____ Data section
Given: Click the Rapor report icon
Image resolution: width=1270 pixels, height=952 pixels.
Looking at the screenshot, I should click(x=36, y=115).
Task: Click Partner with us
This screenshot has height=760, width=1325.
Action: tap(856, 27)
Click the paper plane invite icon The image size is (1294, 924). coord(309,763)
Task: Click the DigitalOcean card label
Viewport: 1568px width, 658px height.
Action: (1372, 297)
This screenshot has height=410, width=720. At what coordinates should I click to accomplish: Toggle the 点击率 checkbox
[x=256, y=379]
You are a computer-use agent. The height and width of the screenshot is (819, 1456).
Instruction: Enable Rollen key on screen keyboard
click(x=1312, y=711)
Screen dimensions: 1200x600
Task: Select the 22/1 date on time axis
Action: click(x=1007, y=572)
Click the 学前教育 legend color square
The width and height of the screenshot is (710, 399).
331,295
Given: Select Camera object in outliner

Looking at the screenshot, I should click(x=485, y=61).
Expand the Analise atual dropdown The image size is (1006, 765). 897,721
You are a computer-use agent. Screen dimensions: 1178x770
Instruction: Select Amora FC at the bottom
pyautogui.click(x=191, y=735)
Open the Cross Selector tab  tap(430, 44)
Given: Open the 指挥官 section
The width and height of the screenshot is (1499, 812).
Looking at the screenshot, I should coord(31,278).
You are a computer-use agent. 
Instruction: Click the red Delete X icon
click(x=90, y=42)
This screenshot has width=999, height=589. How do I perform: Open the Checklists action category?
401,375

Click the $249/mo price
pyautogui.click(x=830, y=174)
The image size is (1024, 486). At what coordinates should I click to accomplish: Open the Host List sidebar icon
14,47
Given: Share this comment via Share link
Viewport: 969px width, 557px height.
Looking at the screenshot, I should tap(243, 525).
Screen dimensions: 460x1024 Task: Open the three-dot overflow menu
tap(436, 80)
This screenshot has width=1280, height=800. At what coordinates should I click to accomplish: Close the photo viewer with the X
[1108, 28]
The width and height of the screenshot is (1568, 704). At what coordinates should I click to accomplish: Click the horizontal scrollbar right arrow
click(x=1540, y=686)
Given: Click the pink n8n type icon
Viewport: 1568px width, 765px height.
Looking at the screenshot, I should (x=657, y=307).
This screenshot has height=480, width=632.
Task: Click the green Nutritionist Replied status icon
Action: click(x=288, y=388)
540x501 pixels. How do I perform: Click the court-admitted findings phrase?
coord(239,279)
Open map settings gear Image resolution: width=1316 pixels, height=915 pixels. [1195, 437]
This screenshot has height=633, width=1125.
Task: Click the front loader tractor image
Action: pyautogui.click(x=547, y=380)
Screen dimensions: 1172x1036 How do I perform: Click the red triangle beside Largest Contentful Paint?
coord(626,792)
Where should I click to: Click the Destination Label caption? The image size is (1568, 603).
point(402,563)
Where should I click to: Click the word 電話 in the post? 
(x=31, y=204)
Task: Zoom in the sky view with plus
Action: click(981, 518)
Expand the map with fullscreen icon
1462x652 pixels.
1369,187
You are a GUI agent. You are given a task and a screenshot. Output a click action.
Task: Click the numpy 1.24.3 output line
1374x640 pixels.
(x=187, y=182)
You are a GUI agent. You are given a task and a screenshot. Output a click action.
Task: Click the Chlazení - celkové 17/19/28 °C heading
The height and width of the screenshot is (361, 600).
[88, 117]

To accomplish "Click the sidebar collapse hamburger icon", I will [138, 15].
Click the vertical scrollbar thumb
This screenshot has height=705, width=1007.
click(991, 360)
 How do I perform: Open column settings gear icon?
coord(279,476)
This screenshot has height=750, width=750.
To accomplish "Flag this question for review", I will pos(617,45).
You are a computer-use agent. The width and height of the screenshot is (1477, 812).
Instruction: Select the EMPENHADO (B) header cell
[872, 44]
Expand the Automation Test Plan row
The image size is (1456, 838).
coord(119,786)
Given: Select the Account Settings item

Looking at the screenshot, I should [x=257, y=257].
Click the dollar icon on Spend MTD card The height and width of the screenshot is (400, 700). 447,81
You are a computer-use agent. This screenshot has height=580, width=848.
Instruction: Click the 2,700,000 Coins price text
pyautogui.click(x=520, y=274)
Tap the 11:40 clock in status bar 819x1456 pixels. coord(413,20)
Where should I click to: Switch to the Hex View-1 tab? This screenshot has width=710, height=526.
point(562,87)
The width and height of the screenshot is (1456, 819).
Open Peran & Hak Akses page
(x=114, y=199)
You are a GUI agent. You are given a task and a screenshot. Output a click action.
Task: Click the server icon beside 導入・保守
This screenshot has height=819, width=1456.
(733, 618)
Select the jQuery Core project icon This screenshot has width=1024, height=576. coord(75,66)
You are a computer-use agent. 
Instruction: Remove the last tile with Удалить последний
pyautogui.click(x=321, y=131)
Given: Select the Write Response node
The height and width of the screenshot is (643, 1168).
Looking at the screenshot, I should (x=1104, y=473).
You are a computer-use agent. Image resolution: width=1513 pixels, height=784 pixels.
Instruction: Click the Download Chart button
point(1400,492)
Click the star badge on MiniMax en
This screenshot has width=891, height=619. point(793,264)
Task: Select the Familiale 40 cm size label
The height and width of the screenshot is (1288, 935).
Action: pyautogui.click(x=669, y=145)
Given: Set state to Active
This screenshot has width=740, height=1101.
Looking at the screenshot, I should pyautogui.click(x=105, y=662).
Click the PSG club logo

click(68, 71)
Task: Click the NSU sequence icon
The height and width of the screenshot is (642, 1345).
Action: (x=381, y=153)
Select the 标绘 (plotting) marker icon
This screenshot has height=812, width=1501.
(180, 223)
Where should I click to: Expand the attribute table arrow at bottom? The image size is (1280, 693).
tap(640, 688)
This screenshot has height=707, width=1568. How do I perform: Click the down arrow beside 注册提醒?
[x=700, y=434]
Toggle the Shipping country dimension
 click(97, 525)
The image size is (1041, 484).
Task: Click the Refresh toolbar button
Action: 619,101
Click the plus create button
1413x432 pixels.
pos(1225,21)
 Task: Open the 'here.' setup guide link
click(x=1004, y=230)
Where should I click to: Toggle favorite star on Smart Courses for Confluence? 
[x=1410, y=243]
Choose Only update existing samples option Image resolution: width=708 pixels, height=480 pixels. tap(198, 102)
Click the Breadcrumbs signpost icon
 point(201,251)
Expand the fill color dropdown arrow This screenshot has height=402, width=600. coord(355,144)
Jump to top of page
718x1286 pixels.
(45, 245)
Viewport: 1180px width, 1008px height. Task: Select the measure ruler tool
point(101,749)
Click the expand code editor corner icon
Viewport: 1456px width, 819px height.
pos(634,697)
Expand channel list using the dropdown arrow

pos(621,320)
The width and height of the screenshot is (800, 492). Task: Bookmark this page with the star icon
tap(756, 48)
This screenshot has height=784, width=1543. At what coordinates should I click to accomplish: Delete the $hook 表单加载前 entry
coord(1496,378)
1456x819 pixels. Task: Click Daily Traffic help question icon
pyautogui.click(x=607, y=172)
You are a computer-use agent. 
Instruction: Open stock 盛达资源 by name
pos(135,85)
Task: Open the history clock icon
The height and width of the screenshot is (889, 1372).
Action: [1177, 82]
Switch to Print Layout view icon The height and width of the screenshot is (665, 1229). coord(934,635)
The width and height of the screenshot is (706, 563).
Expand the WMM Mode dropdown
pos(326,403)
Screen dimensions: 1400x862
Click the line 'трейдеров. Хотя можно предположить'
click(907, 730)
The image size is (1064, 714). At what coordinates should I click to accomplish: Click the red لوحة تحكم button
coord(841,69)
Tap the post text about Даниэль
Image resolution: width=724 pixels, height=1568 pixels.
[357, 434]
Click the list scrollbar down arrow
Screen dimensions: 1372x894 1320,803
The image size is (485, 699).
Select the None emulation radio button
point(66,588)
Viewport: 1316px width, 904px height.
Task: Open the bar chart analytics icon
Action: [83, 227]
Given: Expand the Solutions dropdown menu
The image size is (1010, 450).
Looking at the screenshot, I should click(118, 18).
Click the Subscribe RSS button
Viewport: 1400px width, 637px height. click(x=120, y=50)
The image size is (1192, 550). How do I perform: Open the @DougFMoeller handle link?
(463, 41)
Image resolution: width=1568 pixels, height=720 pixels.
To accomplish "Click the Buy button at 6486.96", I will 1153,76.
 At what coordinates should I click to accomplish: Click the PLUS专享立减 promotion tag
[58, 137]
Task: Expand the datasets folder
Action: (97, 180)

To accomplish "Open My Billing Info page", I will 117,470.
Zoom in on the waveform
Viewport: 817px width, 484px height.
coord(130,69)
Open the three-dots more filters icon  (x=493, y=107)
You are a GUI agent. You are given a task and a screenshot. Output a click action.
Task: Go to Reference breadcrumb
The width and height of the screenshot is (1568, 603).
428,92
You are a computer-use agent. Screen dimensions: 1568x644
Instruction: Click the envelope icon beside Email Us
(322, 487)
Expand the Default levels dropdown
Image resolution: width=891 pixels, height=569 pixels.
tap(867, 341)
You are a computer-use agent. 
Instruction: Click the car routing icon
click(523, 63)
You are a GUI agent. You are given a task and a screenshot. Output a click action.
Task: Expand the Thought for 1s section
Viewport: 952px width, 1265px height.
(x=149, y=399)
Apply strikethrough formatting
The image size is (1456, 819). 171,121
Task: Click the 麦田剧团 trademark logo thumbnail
________
Exercise goal
Pull out every line of the data above that contains the string "link", and copy each one unchanged.

Solution for this problem
Given: Share this comment via Share link
 Task: Open the 'here.' setup guide link
The image size is (1192, 550). How do I perform: Open the @DougFMoeller handle link?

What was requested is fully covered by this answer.